Tuesday, September 27, 2011

Annotated Table of Contents: Novels 09


Don Quixote of La Mancha. Miguel de Cervantes. If you read Don Quixote for no other reason, read it for the abundance of proverbs uttered by Sancho Panza and by many others. Alonso Quinjano is a gaunt country gentleman whose mind is so crazed by reading romances of chivalry that he believes himself called upon to redress the wrongs of the whole world and sets out on his horse with his page, Sancho Panza, to do so.

The Pickwick Papers. Charles Dickens. Novel. The history of the Nimrod Club, the members of which go out shooting, fishing, etc., and get themselves into difficulty because of their lack of dexterity. In short, a club of klutzes. A mixture of wit and wisdom; the introduction of Sam Weller and his widow-hating father. The sheer joy in using language. Simply hilarious.

The Brothers Karamazov. Fyodor Dostoevski. Novel. Who killed Fyodor Karamazov? Each of his sons feels complicity in the murder.

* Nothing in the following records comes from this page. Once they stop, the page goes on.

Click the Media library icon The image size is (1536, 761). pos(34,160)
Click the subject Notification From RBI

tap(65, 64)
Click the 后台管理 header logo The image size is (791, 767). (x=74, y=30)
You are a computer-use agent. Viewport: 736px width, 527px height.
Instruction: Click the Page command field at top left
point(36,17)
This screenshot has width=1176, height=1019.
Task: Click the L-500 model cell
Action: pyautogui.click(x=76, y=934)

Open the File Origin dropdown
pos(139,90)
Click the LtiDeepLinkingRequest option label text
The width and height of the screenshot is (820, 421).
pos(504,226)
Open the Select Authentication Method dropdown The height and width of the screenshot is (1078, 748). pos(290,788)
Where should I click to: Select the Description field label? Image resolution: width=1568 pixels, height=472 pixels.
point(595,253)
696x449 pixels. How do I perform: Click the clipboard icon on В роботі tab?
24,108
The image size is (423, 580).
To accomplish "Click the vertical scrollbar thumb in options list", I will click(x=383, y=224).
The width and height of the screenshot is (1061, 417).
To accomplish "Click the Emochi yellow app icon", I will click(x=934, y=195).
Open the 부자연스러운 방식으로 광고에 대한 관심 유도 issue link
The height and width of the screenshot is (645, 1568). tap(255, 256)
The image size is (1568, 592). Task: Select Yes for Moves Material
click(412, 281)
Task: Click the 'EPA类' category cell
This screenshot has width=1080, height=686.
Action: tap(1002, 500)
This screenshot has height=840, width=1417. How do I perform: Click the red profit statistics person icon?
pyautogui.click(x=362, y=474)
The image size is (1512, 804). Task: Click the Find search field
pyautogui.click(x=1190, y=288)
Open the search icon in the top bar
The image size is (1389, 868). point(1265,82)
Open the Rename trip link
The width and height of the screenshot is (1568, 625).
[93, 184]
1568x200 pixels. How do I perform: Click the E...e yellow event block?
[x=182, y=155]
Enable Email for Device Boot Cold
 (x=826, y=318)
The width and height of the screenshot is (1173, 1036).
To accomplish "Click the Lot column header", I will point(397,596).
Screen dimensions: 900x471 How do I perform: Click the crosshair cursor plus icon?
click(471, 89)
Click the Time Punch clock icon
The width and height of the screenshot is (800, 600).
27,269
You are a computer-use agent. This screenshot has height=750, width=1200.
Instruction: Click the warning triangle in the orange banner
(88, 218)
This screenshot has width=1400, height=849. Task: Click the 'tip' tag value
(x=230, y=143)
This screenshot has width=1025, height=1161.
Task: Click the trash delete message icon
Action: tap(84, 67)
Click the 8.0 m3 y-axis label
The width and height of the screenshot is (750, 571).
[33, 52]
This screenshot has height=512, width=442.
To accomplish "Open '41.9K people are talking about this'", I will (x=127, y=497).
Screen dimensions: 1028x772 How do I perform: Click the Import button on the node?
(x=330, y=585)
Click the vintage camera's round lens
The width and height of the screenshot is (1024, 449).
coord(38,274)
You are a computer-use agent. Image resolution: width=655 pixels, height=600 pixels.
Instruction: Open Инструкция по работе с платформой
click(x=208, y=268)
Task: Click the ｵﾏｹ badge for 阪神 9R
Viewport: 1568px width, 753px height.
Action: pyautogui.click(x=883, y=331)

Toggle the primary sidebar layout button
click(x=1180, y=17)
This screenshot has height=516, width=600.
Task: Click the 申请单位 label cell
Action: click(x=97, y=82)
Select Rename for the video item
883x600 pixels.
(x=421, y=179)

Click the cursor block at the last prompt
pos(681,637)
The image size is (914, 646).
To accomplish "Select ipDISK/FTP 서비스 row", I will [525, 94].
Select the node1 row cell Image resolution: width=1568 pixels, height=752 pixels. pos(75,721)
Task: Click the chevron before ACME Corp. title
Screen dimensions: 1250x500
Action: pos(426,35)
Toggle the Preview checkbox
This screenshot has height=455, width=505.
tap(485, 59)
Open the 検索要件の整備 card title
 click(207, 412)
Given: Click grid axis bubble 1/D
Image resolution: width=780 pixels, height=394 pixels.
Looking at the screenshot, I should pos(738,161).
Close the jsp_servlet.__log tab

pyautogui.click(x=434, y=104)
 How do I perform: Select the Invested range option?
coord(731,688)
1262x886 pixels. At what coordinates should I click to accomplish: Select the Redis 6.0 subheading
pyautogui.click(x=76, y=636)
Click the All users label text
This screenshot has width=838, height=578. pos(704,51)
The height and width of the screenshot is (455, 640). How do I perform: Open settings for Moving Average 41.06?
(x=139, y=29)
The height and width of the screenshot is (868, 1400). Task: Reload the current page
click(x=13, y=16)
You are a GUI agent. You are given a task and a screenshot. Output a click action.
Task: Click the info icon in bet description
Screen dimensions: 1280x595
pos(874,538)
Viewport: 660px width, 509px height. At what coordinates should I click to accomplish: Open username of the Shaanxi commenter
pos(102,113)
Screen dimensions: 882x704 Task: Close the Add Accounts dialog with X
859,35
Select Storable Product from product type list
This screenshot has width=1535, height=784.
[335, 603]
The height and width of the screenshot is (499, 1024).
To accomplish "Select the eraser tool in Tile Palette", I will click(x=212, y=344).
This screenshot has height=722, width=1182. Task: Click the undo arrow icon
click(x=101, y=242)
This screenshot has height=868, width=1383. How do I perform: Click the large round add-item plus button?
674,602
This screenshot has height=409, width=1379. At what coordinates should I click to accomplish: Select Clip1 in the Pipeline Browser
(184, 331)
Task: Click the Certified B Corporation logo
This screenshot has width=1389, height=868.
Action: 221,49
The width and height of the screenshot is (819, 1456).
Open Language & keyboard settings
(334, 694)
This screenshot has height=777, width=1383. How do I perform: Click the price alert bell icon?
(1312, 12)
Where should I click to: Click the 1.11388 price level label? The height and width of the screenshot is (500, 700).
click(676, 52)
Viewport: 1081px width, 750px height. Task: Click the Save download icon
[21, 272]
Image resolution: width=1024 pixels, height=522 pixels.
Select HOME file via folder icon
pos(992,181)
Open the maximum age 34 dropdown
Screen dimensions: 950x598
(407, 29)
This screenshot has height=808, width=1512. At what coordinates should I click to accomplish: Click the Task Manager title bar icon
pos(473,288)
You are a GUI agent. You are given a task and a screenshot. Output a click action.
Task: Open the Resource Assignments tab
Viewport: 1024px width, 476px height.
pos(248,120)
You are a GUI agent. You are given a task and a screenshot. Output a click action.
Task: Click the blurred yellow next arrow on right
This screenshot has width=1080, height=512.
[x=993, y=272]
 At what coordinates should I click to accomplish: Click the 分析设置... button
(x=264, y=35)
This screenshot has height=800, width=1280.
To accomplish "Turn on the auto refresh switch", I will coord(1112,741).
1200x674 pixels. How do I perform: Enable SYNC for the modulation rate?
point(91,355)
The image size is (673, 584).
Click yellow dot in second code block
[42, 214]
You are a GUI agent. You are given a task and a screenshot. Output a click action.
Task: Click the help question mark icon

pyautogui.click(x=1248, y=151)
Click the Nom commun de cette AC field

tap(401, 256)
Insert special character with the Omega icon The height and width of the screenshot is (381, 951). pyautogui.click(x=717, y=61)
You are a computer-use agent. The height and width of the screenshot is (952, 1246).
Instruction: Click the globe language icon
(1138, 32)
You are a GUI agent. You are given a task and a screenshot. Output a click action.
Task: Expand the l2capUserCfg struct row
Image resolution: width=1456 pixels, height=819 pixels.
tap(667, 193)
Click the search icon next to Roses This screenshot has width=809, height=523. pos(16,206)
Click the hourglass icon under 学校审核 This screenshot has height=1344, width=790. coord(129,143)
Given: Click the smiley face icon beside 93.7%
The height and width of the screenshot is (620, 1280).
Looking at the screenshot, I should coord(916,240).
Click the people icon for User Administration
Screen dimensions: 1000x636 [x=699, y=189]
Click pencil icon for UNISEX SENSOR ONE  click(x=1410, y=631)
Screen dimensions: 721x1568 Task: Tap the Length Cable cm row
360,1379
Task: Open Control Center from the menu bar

Utopia. Sir Thomas More. One of the seminal books in the history of literature. “Utopia” is from the Greek, ou, “not,” and topos, “a place,” or “nowhere.” Written in two books in Latin. Book One presents analysis of contemporary social, economic, penal and moral ills in England. Book Two is a narrative describing Utopia, a country run according to the ideals of the English humanists, where poverty, crime injustice and other ills do not exist.